152. L’outremer est une couleur azurée qu’on extrait d’une pierre orientale nommée lapis lazuli. Cette pierre, très-peu commune, est semblable à du quartz qui seroit coloré par une chaux naturelle de cobalt. On peut en voir des vases au garde-meuble de la Couronne & dans d’autres cabinets. Le prix de cette couleur assez riche, mais encore plus avare, est effrayant, puisqu’elle va jusqu’à cent francs & même cinquante écus l’once. Il faut s’en passer & la traiter comme un objet de pure curiosité. L’on doit même convenir, quelque prévenu qu’on soit en sa faveur, qu’elle tire un peu sur le violâtre aussi bien que celle du bleu de Prusse. De plus, le ton de l’outremer est toujours un peu crud. C’est ce qu’on peut remarquer entr’autres dans les tableaux de Mignard qui l’a prodigué dans tous ses ouvrages. Or, si l’on veut le rompre, ce n’est pas la peine d’employer une couleur aussi chère.

153. A l’égard de la cendre bleue, c’est une terre chargée d’une certaine quantité de chaux naturelle de cuivre. Le ton de cette couleur est d’un bleu naissant très-agréable. Mais on ne peut l’employer qu’en détrempe & dans des ouvrages de peu de conséquence. Les chaux de cuivre & les terres cuivreuses peuvent bien servir pour le peinturage ; mais jamais dans la Peinture, même à fresque, elles font la peste des tableaux.

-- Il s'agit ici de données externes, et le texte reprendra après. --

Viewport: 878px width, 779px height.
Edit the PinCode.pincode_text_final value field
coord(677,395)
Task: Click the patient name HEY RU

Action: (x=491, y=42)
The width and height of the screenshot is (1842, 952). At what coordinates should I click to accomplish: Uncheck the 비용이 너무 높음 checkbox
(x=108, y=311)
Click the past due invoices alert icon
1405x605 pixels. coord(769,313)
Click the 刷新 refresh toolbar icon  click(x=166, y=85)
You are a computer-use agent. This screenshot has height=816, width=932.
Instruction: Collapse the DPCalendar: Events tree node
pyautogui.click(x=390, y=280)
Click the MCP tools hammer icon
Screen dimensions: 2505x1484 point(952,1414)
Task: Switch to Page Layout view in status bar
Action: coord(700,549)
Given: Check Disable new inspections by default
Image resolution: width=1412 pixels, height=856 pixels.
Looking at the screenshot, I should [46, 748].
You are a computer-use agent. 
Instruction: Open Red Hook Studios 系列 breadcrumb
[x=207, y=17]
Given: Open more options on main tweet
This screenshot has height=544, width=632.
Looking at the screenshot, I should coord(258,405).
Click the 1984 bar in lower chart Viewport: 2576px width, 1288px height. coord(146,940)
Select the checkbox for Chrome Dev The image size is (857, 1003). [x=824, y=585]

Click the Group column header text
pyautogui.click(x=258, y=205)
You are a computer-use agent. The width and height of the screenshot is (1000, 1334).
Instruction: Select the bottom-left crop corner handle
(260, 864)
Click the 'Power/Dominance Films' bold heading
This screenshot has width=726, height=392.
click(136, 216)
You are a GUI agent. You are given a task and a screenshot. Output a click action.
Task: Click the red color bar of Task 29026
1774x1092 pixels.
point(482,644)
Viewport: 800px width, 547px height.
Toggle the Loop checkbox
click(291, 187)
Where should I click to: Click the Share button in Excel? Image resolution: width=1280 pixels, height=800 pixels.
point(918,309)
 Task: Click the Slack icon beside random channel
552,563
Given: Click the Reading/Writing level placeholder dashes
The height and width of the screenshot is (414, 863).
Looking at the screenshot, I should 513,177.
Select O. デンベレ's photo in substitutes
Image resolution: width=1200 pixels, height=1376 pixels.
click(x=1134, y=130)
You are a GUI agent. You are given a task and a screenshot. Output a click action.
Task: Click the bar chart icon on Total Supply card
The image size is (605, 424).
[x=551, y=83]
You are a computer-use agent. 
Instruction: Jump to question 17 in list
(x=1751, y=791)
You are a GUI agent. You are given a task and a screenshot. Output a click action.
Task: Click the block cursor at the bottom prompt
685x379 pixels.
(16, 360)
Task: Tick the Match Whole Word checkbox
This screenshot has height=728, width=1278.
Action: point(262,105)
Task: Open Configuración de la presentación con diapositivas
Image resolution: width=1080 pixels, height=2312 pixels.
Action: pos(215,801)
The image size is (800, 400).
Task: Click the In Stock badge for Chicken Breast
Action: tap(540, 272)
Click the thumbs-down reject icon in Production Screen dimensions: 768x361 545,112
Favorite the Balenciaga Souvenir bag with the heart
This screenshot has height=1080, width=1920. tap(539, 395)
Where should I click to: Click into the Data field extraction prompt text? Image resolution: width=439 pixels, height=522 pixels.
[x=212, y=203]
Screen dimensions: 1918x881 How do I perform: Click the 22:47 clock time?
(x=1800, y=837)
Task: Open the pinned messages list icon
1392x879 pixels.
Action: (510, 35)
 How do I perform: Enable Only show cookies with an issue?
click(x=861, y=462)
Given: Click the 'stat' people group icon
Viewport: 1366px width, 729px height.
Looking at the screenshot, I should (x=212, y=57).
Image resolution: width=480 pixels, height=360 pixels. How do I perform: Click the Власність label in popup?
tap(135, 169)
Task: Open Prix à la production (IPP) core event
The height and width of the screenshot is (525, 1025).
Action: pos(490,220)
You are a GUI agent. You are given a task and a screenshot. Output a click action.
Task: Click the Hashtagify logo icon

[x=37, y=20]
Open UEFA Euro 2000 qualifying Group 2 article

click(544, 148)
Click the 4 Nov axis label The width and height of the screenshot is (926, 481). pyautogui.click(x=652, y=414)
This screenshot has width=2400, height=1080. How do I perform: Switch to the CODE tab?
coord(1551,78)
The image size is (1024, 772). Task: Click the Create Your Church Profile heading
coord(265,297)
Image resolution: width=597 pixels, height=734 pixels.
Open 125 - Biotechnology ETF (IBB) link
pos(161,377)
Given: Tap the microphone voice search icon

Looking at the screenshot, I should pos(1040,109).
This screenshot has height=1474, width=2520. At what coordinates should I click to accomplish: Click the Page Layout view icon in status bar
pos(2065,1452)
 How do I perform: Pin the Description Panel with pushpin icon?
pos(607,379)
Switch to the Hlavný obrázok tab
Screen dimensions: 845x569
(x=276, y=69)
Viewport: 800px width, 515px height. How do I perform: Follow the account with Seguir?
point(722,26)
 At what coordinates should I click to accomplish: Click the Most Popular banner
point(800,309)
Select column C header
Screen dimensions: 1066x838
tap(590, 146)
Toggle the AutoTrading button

154. On peut leur substituer une préparation toute récente & qui se rapproche beaucoup du ton de la cendre bleue. Il y a deux ou trois ans qu’un amateur qui peint en migniature, m’en fit passer un petit fragment qu’il tenoit d’un Peintre du Stadhouder à la Haye. La couleur en étoit bleu-céleste & très-amie de l’oeil. Enfin le hasard m’en fit découvrir, il y a quelques jours, chez un marchand de couleurs. Il me le présenta sous le nom de bleu-minéral, & me dit qu’il le tiroit de Hollande, & que les Peintres en faisoient peu d’usage, parce qu’ils ne savoient pas ce que c’est. Ils avoient raison. Que l’imbécilité s’engouë pour des nouveautés que le charlatanisme lui vante, à la bonne heure ; peut-être est-il bon que la pauvreté mette l’opulence à contribution : ce n’est que réciprocité. Mais, dans tout ce qui ne tient pas à la fantaisie, on doit être circonspect jusqu’à ce qu’on sache à quoi s’en tenir. La préparation dont il s’agit, est une espèce de bleu de Prusse, mais dans lequel on a fait entrer avec très-peu de vitriol de mars, quelqu’autre chaux métallique & beaucoup d’alun. Peut-être même n’y met-on pas de vitriol de mars, l’acide marin du commerce contenant assez de fer. J’ai soumis cette couleur aux plus fortes vapeurs du foye de soufre, en effervescence avec les acides minéraux, elle n’en a pas reçu la moindre altération ; d’où l’on peut conclure qu’elle tiendra fort bien dans la détrempe, au pastel, dans la Peinture à l’huile. On la trouve à Paris chez le sieur Belot, marchand de couleurs, rue de l’Arbre-sec, près le Quai de l’École. Il la vend quarante sols l’once.